Unter der gleichen Voraussetzung kann die Unterstellung jeweils um längstens fünf Jahre verlängert werden.
Der Gemeinderat (Stadtrat) ist befugt, mit dem Antrag an die Gemeindeversammlung oder den Grossen Gemeinderat eine vorläufige Unterstellung anzuordnen, die bis zum Beschluss des nach der Gemeindeordnung abschliessend zuständigen Organs, längstens aber sechs Monate, im Falle einer Urnenabstimmung längstens neun Monate, gültig ist.
II. Rechtswirksamkeit
§ 2. Die Unterstellungs- oder Verlängerungsbeschlüsse werden mit ihrem Erlass auf den von der Gemeinde zu bestimmenden Zeitpunkt rechtswirksam.

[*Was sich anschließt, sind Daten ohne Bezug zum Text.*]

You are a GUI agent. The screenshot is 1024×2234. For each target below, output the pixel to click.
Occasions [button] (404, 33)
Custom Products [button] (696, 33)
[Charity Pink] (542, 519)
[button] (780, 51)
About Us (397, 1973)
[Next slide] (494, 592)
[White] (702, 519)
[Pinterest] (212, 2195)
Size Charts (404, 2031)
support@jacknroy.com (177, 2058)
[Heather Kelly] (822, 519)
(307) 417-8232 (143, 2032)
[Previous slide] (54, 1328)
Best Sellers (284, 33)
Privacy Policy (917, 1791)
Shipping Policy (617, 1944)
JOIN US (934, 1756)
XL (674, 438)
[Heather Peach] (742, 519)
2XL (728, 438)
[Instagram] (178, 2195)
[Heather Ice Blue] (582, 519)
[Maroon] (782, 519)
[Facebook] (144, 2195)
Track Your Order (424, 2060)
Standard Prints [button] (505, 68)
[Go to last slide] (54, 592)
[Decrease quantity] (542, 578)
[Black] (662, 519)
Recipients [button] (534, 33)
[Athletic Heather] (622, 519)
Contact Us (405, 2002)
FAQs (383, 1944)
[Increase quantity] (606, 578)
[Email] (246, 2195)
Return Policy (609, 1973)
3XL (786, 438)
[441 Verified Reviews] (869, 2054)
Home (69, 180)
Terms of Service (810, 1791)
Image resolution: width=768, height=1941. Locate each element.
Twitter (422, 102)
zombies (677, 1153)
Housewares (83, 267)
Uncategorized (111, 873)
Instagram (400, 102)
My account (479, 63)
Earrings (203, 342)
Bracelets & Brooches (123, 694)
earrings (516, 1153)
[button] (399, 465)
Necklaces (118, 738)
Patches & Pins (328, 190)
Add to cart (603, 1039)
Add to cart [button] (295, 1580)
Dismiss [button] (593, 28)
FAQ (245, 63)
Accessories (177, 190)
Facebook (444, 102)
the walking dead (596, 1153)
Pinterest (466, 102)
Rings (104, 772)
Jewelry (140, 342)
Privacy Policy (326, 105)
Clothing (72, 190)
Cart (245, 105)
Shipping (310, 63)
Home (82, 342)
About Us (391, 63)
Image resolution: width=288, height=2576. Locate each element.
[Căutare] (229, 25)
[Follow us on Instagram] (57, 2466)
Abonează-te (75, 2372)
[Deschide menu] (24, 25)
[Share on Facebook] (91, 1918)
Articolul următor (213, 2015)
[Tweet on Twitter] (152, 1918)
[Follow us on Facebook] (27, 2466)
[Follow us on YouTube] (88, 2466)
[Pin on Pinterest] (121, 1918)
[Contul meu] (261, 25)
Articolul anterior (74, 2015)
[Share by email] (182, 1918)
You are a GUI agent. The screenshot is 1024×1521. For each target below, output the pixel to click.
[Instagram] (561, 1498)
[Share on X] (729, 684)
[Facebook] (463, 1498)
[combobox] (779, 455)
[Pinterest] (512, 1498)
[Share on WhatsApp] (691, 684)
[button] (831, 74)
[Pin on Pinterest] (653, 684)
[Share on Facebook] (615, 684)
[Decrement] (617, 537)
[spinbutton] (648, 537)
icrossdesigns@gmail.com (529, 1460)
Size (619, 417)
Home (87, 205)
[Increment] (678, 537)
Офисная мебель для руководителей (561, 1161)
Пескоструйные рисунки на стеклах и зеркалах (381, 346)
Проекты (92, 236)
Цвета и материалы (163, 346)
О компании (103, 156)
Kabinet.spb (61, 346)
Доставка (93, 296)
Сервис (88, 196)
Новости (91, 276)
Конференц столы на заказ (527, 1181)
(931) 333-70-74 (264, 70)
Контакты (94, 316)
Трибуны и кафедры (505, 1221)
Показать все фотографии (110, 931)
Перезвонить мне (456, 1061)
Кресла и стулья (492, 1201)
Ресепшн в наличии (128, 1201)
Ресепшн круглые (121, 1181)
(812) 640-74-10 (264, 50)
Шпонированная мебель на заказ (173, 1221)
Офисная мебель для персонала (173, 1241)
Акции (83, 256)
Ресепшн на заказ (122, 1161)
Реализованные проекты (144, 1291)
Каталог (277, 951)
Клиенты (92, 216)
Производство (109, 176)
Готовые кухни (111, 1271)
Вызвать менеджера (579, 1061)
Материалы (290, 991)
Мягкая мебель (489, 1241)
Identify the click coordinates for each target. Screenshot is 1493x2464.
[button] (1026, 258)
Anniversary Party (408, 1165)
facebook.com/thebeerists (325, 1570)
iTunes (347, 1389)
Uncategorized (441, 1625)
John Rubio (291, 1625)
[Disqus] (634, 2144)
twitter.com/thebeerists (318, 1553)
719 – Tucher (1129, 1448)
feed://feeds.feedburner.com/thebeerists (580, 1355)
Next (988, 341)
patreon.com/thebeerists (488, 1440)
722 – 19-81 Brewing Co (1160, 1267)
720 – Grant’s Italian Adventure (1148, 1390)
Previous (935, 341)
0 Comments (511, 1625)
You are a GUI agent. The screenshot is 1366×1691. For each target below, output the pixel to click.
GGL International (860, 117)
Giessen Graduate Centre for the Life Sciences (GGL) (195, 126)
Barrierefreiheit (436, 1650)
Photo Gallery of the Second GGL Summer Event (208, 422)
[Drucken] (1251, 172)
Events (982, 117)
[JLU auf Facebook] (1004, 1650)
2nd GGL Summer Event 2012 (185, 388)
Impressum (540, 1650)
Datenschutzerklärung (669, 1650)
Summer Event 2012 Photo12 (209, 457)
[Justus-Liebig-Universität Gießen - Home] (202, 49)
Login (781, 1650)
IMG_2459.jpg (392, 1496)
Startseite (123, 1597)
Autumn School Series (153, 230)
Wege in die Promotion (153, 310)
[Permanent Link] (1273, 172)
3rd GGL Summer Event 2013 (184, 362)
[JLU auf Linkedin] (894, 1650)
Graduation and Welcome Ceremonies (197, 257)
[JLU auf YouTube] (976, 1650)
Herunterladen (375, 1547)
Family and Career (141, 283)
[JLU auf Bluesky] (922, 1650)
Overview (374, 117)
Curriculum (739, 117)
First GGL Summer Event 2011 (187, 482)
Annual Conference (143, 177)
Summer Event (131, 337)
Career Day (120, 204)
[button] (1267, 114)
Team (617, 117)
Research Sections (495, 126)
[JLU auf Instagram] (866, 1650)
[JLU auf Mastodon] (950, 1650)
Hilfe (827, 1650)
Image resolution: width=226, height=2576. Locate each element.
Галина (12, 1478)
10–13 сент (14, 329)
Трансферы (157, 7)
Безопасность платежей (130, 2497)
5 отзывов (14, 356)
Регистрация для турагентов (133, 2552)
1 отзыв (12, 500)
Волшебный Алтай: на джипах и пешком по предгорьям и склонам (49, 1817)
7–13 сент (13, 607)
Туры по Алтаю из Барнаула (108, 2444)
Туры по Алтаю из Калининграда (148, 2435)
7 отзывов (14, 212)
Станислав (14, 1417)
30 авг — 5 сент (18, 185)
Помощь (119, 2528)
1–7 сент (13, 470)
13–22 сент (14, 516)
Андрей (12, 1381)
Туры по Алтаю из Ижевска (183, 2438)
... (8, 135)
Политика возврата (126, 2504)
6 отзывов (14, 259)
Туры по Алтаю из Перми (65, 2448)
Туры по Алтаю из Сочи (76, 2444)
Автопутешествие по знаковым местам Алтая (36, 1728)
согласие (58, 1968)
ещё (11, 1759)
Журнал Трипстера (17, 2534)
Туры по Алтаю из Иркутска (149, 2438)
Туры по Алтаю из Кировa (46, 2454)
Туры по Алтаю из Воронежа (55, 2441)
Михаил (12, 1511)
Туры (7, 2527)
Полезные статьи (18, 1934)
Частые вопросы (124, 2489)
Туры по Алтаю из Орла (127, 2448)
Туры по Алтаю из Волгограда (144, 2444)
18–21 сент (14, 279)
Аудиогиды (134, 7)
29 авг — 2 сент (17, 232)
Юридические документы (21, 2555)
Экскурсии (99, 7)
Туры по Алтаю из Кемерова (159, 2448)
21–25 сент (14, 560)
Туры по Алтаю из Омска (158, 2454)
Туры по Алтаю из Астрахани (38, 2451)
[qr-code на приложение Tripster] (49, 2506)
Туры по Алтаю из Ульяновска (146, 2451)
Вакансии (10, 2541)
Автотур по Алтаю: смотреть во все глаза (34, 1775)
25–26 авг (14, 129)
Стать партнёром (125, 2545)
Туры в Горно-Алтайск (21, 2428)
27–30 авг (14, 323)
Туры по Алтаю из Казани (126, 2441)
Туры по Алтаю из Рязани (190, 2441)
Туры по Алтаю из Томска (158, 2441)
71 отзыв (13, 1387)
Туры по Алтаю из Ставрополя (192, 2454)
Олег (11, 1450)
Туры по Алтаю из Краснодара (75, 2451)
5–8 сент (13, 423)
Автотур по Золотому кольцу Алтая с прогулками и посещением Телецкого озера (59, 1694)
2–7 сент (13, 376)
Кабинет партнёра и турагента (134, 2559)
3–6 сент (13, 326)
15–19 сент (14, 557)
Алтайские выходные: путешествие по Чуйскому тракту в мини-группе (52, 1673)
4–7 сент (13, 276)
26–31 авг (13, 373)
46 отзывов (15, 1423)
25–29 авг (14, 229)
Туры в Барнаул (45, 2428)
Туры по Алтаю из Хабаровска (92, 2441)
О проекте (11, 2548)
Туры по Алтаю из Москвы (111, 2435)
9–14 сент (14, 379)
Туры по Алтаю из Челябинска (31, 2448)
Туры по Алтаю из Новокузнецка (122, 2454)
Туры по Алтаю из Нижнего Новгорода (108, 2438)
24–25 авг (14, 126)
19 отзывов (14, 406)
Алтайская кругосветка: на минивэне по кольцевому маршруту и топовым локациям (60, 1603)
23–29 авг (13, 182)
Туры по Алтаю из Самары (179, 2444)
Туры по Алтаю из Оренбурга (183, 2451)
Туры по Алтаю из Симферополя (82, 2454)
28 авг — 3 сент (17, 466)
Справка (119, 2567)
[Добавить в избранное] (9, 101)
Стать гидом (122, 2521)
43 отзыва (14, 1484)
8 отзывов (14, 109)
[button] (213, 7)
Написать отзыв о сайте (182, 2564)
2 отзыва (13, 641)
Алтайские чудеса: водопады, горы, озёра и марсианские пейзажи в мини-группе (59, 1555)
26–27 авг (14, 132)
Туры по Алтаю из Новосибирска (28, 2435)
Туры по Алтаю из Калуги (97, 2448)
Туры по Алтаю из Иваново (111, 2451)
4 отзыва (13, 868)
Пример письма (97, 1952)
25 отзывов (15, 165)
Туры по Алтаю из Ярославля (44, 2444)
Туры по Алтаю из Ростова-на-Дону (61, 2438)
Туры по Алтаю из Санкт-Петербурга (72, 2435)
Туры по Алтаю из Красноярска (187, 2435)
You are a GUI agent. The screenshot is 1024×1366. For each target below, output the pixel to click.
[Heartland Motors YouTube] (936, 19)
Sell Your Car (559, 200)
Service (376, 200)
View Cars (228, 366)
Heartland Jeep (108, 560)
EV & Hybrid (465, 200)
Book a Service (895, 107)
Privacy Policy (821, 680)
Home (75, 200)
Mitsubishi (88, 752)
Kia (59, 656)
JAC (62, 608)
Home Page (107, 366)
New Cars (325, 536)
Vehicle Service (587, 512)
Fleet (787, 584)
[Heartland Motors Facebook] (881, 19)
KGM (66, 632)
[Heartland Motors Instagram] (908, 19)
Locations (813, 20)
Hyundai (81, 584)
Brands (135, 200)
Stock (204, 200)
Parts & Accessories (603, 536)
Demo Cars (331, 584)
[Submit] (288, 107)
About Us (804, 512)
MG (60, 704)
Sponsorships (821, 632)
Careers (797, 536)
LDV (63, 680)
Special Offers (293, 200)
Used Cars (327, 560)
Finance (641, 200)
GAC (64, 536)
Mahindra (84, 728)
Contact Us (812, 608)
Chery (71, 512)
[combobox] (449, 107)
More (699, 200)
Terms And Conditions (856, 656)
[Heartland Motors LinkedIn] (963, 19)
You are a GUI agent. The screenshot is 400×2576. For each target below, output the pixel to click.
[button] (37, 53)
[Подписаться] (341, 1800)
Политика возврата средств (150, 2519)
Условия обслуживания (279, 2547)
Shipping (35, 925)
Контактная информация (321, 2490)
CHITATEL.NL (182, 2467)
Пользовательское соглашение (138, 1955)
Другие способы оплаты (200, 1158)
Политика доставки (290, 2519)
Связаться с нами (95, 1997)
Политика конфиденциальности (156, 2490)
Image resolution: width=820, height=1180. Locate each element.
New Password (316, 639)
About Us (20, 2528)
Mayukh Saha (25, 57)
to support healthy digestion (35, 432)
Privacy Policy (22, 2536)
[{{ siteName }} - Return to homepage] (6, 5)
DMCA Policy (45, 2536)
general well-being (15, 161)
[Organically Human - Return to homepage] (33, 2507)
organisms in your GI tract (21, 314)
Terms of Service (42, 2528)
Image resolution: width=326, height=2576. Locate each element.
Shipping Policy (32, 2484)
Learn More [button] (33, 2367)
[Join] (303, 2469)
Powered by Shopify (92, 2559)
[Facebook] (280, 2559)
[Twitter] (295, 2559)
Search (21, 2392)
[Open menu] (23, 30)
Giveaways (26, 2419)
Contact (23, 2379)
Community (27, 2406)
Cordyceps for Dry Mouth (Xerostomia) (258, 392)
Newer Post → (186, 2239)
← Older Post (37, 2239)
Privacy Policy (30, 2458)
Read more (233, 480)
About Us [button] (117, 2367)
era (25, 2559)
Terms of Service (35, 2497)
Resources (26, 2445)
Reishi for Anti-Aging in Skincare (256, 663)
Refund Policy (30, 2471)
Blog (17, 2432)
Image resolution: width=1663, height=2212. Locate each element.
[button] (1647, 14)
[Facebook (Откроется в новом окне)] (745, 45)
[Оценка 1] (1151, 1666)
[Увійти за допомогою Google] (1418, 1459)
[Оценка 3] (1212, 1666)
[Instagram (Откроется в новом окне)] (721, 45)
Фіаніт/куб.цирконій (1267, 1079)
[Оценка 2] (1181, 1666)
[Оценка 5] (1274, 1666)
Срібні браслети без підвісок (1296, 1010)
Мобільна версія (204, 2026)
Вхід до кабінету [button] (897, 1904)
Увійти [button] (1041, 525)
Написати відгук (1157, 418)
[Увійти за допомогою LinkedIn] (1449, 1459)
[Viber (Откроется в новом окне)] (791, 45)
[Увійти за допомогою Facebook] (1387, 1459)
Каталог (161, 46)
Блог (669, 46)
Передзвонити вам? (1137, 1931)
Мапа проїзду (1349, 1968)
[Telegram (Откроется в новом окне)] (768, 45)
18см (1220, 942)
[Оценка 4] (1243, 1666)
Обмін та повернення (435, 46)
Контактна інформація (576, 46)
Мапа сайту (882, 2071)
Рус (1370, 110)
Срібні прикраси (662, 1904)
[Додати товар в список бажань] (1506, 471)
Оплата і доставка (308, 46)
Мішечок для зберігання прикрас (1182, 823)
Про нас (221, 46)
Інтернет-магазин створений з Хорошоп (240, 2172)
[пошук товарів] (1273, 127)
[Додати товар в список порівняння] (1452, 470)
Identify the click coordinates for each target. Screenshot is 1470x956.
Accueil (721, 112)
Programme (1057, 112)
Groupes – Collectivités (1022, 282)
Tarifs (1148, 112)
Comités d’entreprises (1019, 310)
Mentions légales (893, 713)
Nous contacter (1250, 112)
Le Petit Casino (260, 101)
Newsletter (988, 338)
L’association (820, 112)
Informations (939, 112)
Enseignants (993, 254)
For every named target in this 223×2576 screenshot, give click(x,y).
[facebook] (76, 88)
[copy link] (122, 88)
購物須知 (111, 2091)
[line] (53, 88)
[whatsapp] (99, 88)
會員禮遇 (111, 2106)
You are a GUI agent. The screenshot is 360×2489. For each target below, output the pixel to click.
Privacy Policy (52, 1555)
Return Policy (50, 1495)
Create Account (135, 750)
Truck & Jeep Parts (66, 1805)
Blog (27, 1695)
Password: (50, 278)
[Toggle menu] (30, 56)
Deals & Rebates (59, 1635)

Auf begründetes Begehren kann im Rechtsmittelverfahren die Rechtswirksamkeit eines angefochtenen Unterstellungs- oder Verlängerungsbeschlusses aufgehoben werden, sofern sofort schlüssig nachgewiesen wird, dass die Voraussetzung der Unterstellung fehlt.
III. Genehmigung
§ 3. Die Beschlüsse der Gemeinden über die Unterstellung oder deren Verlängerung bedürfen der Genehmigung des Regierungsrates.
B. Abbruchvorschriften
I. Bewilligungspflicht
§ 4. Der Abbruch, der Umbau oder die Zweckänderung von Wohnungen für Familien bedürfen der Bewilligung.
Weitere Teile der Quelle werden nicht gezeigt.